Records for locating described items:
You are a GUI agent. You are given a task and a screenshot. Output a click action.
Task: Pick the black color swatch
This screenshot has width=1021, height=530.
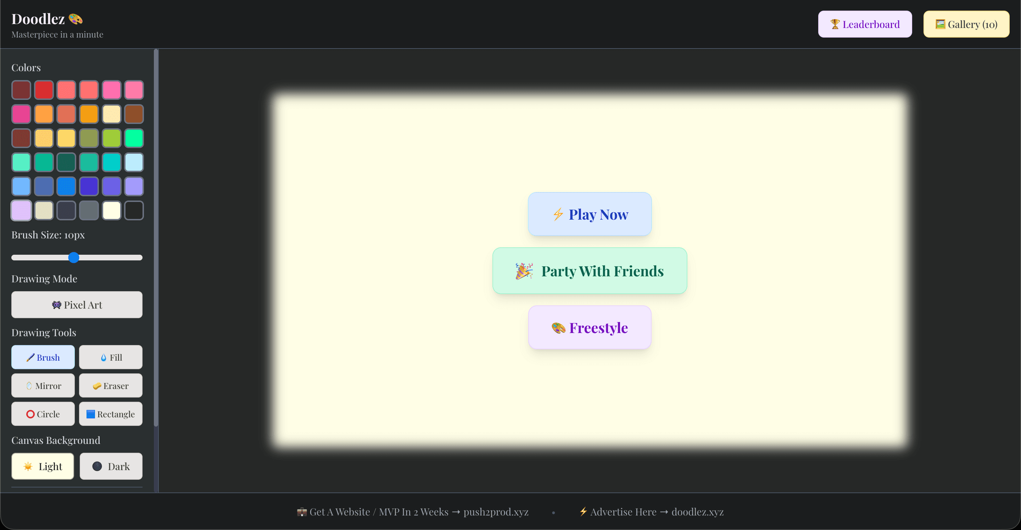(x=134, y=210)
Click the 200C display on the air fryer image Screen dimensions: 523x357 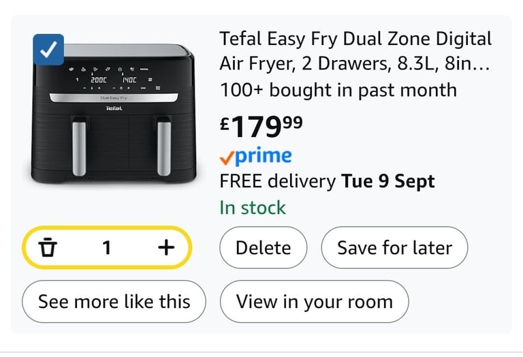tap(99, 80)

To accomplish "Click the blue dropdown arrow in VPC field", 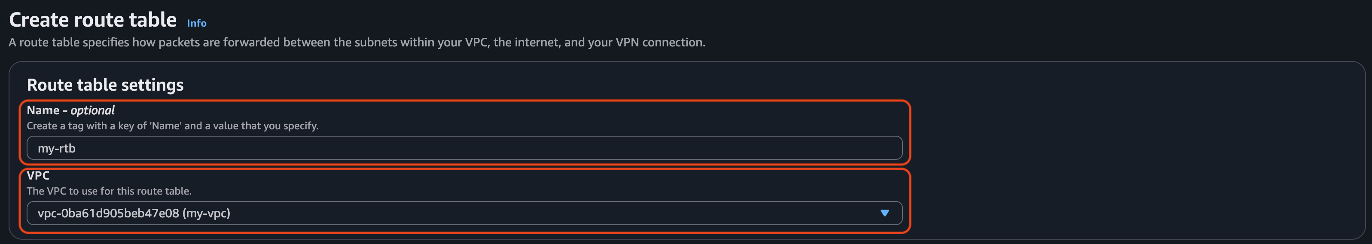I will click(884, 213).
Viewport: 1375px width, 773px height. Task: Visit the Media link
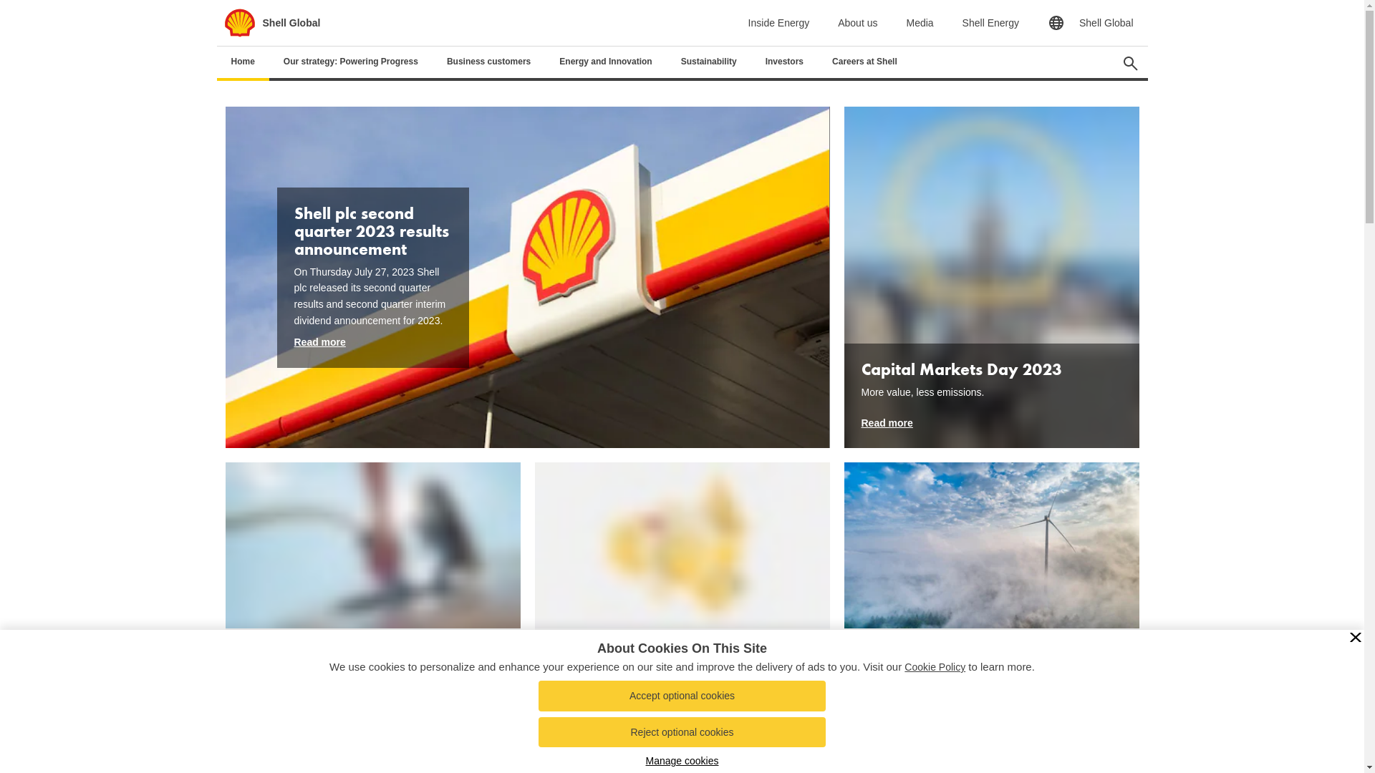[x=920, y=23]
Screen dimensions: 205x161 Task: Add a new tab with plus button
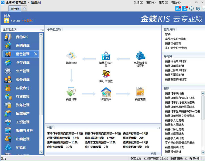25,9
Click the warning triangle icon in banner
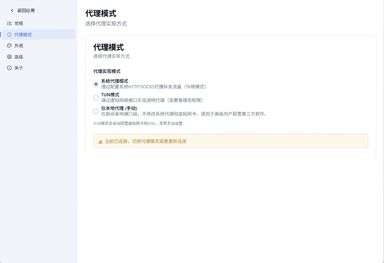 [101, 141]
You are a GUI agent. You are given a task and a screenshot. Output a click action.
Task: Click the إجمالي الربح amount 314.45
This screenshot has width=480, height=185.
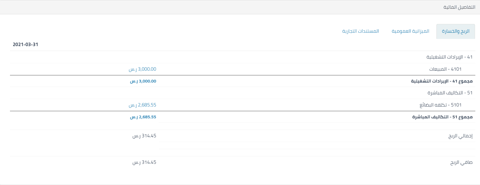pyautogui.click(x=144, y=136)
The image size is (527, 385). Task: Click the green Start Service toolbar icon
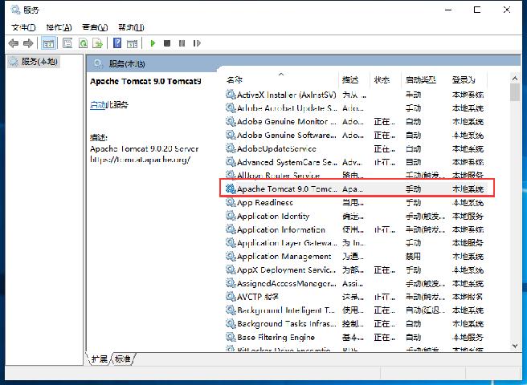(153, 43)
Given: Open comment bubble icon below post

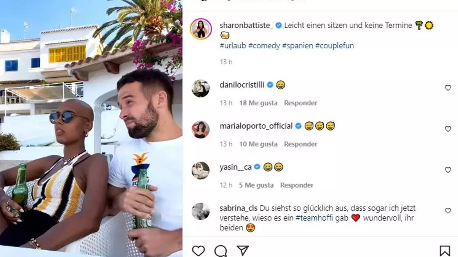Looking at the screenshot, I should pyautogui.click(x=221, y=251).
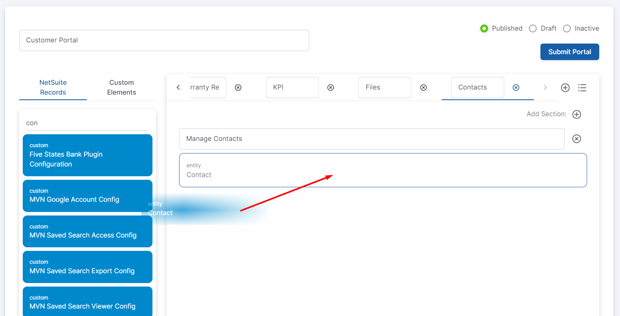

> _EXERCISE OBJECTIVE_
Reproduce the records from the line containing "Viewport: 1375px width, 773px" through the end of the records, leaving out the pictures.

> _EXERCISE OUTPUT_
Viewport: 1375px width, 773px height. Task: Visit the Media link
[x=920, y=23]
Screen dimensions: 205x161 Task: Add a new tab with plus button
25,9
Click the warning triangle icon in banner
 [101, 141]
You are a GUI agent. You are given a task and a screenshot. Output a click action.
Task: Click the إجمالي الربح amount 314.45
This screenshot has width=480, height=185.
pyautogui.click(x=144, y=136)
The image size is (527, 385). Task: Click the green Start Service toolbar icon
(153, 43)
Given: Open comment bubble icon below post

Looking at the screenshot, I should pyautogui.click(x=221, y=251).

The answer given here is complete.